▶ **Excerpt provided**:
^^^^^^^^^^^^^^^^
If the LORD is not at the beginning of your plans, He will not be at the end. Don't just ask Him for a better job. Recommend your life, your projects, your career, your finances, your choices, your day, your transportation, your interview in his hands. Ask Him wisdom, intelligence, self-control, judgment. You must pray and invoke the blood of JESUS on your journey. The devil will try to prevent this interview. If he doesn't succeed, he'll try to mess it up. May communion with the HOLY SPIRIT be your share.

2. Do not be stressed or overexcited

" So, since these things cannot be denied, you ought to be quiet and stay calm and not do anything rash." (Acts 19:36)

An interview is not a summons to the criminal court. You are not going to beg a recruiter. You don't have to inform the whole world of your future interview with the biggest company in the country. You might attract unnecessary jealousy and premature fights. He may be the most famous journalist in the country, but as a recruiter, he seeks competent, motivated, and reliable people. Just be you: calm and good humor. If your soul is restless, you will have a hard time concentrating on what the other person is saying, you will speak without understanding yourself, you will be insecure and you will not inspire confidence.

3. Take care of your outfit and wear the right dress code

Your outfit should be neat, decent, comfortable, and appropriate for an interview. No extravagance, no excessive luxury, much less excessive makeup. Brother, no need to take out your watch at 150,000 euros for an internship interview. Sista, presenting yourself for babysitting or a position in finance, in an evening dress, adorned with diamonds, made up like a model will be against you. Parents look especially before hiring a babysitter, face (don't wear too much makeup), nails, vocal tone, and the way you dress. The bible recommends us to dress decently and not be an occasion for stumbles. A job interview is not an appointment to seduce, it is an appointment to convince.

4. Be punctual

Arriving on time is a mark of organization, reliability, and respect. Very often those who are punctual for appointments manage their time well. They value planning and organization. People respect those who keep their word. If you arrive 20 minutes late, it will be difficult for you to convince your interlocutor of your ability to meet deadlines. Making your future interlocutors wait without explanations is like stealing their time. It is purposely written, "There is a time appointed for everything, a time for all activity under heaven" (Ecclesiastes 3: 1).

For a face-to-face meeting, try to arrive 10 minutes in advance. For a videoconference appointment, log in 5 minutes before. In case of unexpected events, warn (call, email, SMS), do not wait to meet your recruiter to apologize and explain. You will thus demonstrate that you have a sense of responsibility. In videoconferencing, make sure you have a neutral background and good light in the room. Remember to switch off or put your phone on silent before starting the interview.

5. Work on your presentation (background, experience, motivations, aspirations ... and know your CV)

Your words must be fluid and not mechanical. Train yourself to reduce your language tics and avoid stress. We all have language tics. There are those who repeat themselves, those who search for their words, those who make facial expressions, those who do not finish their sentences, etc. Pay attention to your interlocutors. A conversation is neither a monologue nor a show. Take notes. Prepare yourself for questions they're most likely to ask: "Could you introduce yourself? How do you describe yourself? What is your background? What are your motivations? Why such a career choice? What are your areas for improvement? Why do you want to quit your employer? How can your experience be beneficial for this position? What is your professional project? ...
^^^^^^^^^^^^^^^^
▶ **Material**:

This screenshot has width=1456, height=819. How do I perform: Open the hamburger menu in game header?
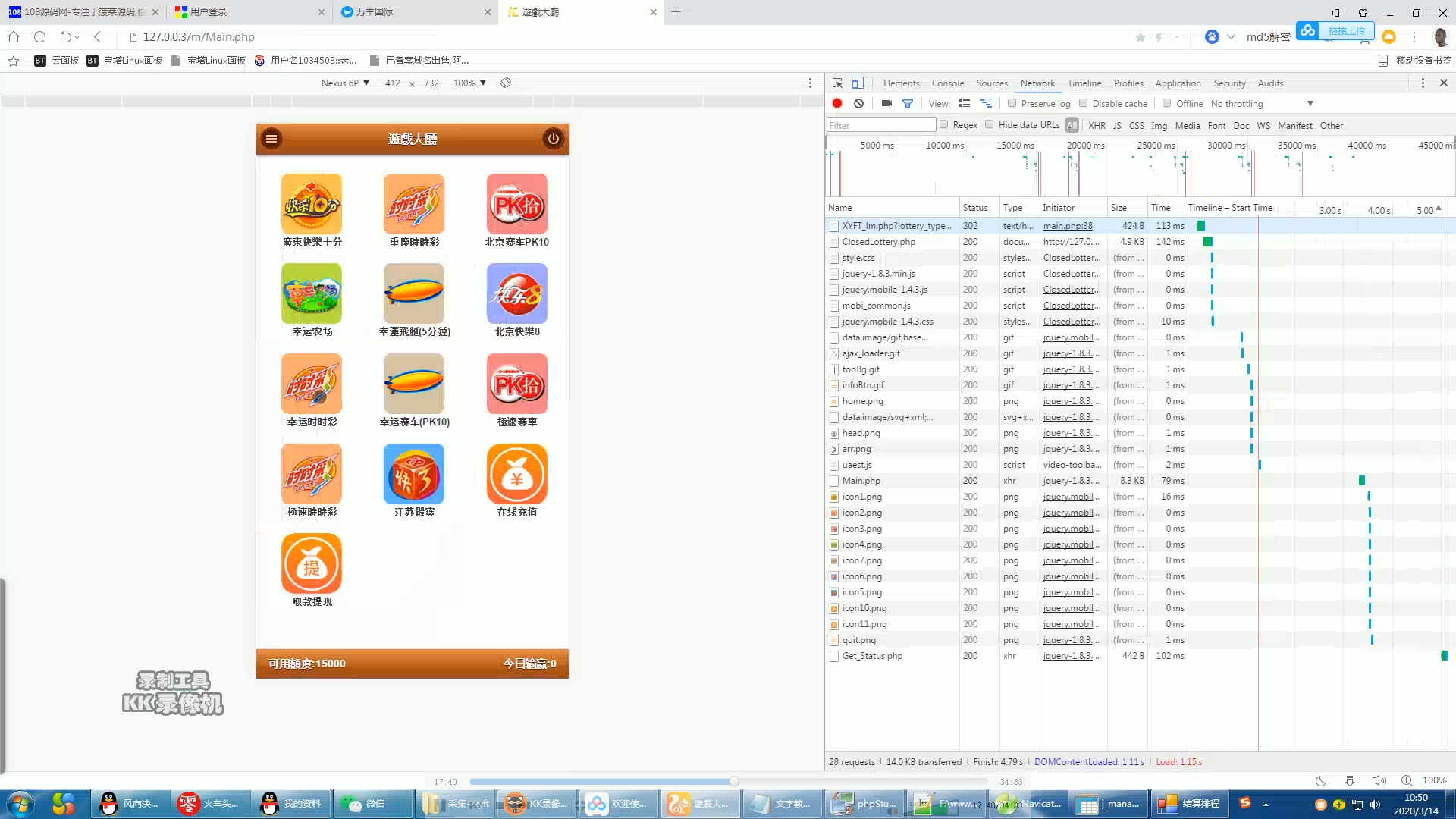pyautogui.click(x=271, y=139)
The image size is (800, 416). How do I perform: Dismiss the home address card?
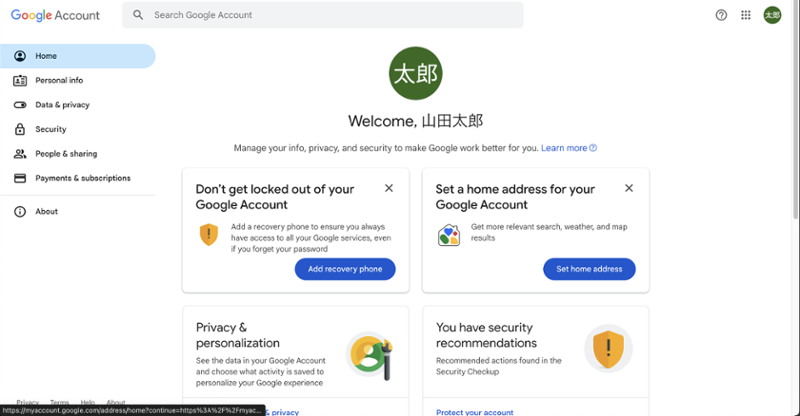click(x=629, y=188)
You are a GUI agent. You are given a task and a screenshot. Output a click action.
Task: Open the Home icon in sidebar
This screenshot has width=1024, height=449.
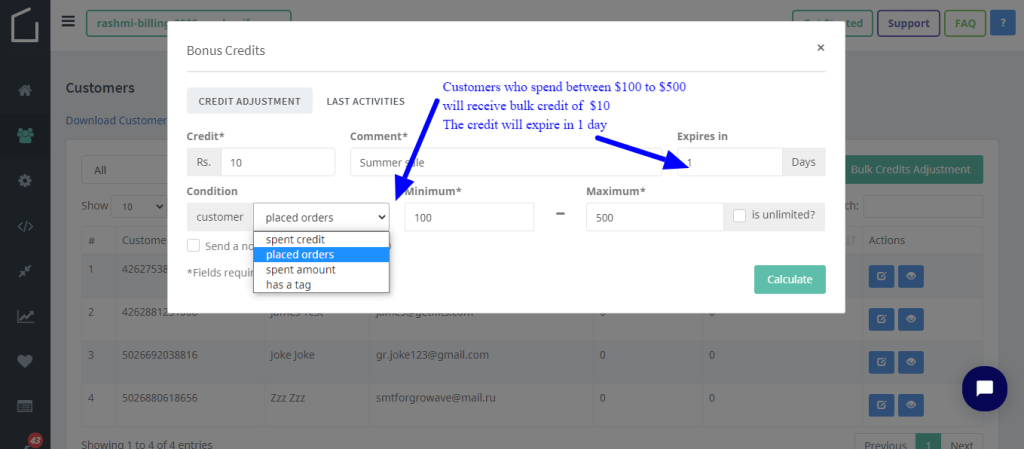click(25, 90)
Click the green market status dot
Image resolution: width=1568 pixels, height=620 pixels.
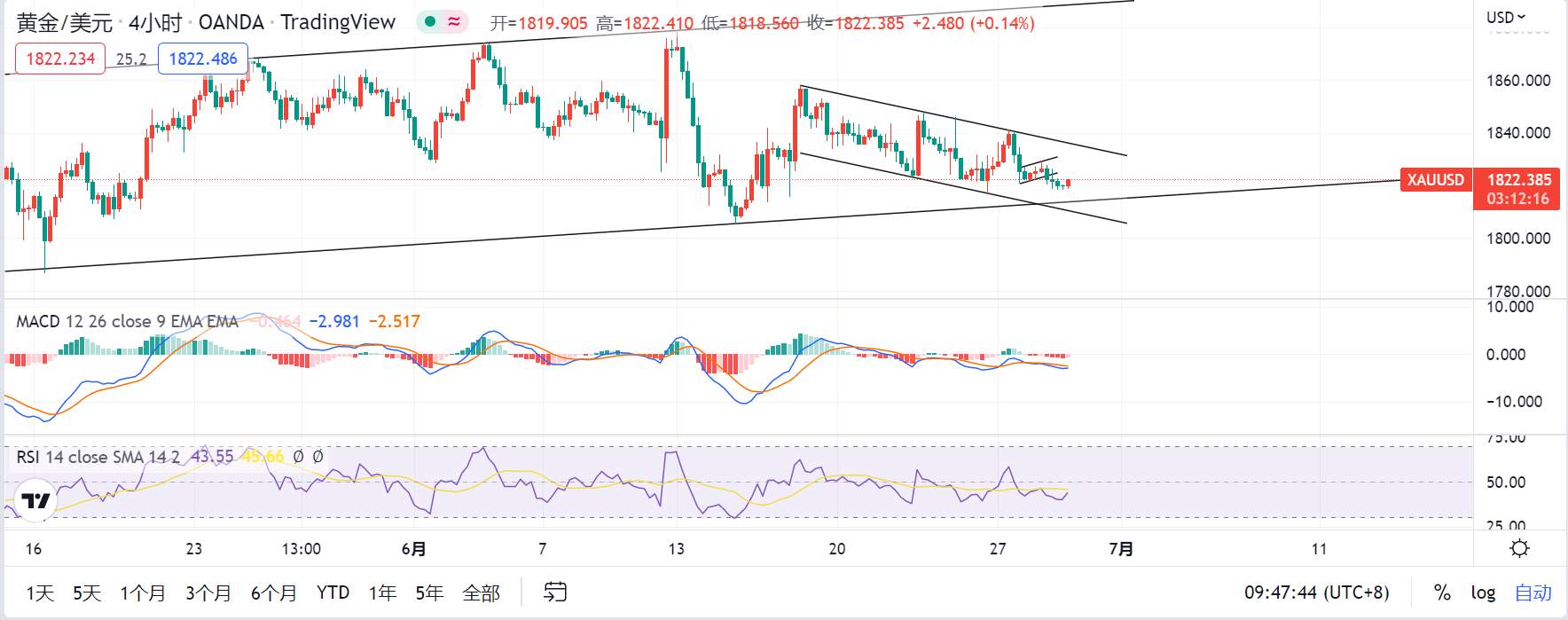tap(430, 21)
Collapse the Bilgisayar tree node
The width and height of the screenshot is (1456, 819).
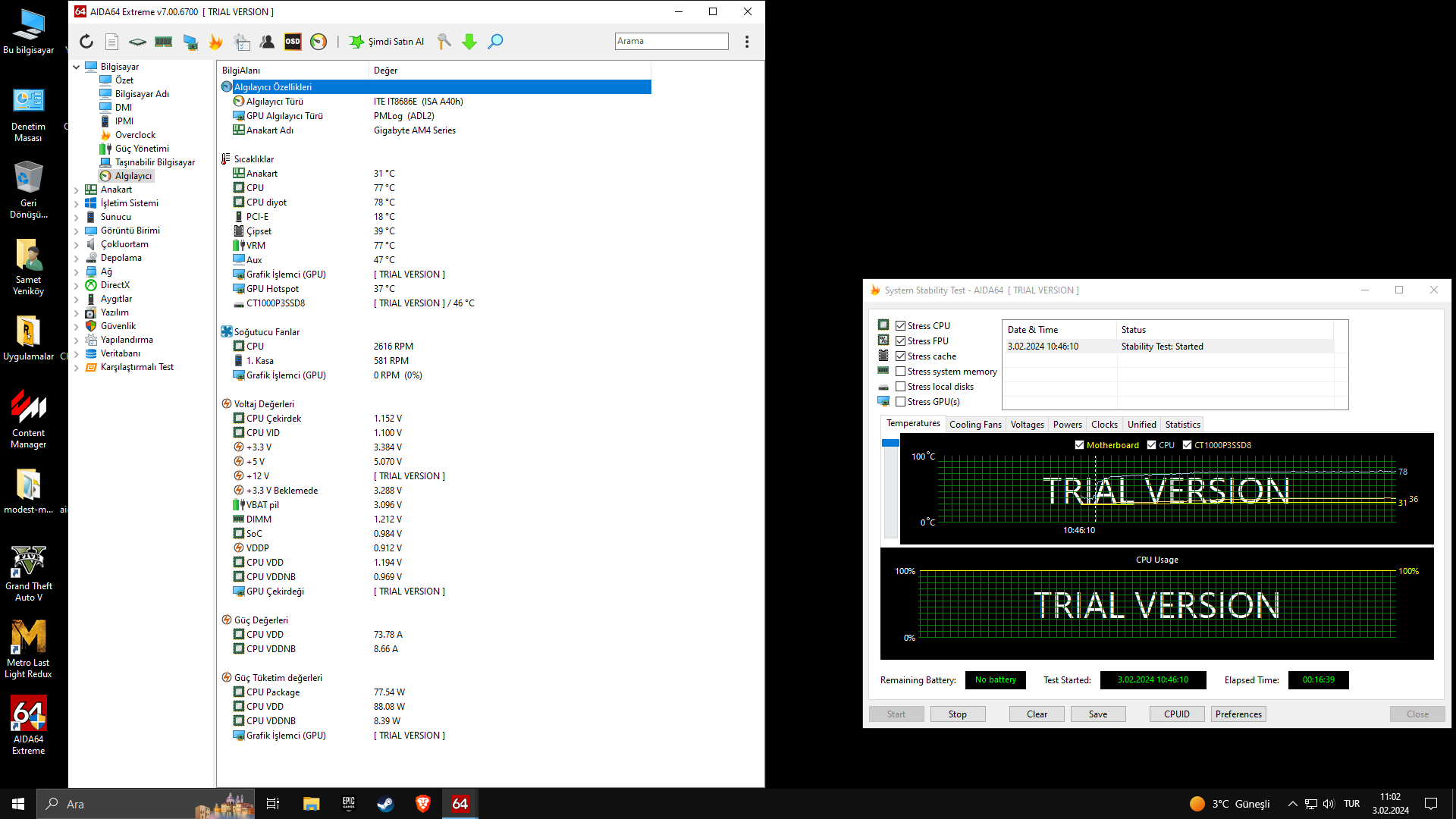pos(77,67)
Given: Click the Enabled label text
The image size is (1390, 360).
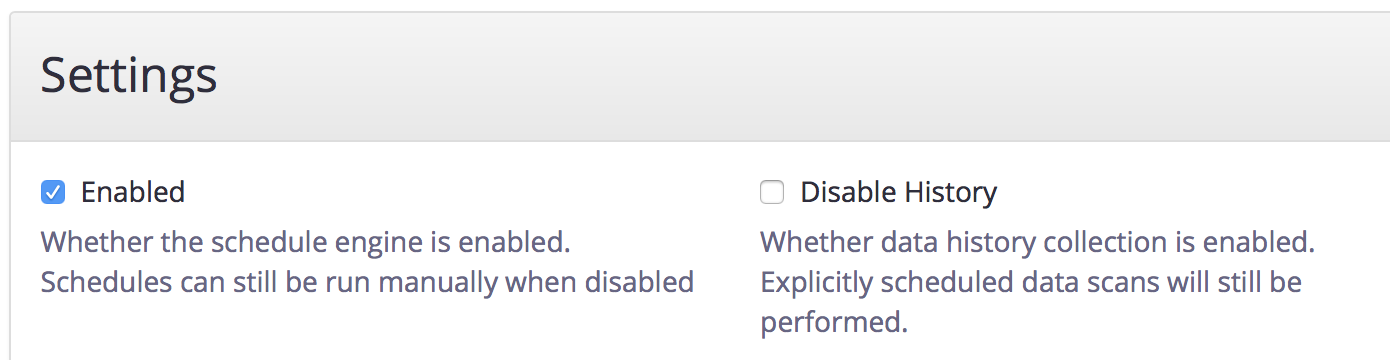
^^^^^^^^^^^^^^^^
Copy each numbered section heading in the interview advice text above, along with its number.

2. Do not be stressed or overexcited
3. Take care of your outfit and wear the right dress code
4. Be punctual
5. Work on your presentation (background, experience, motivations, aspirations ... and know your CV)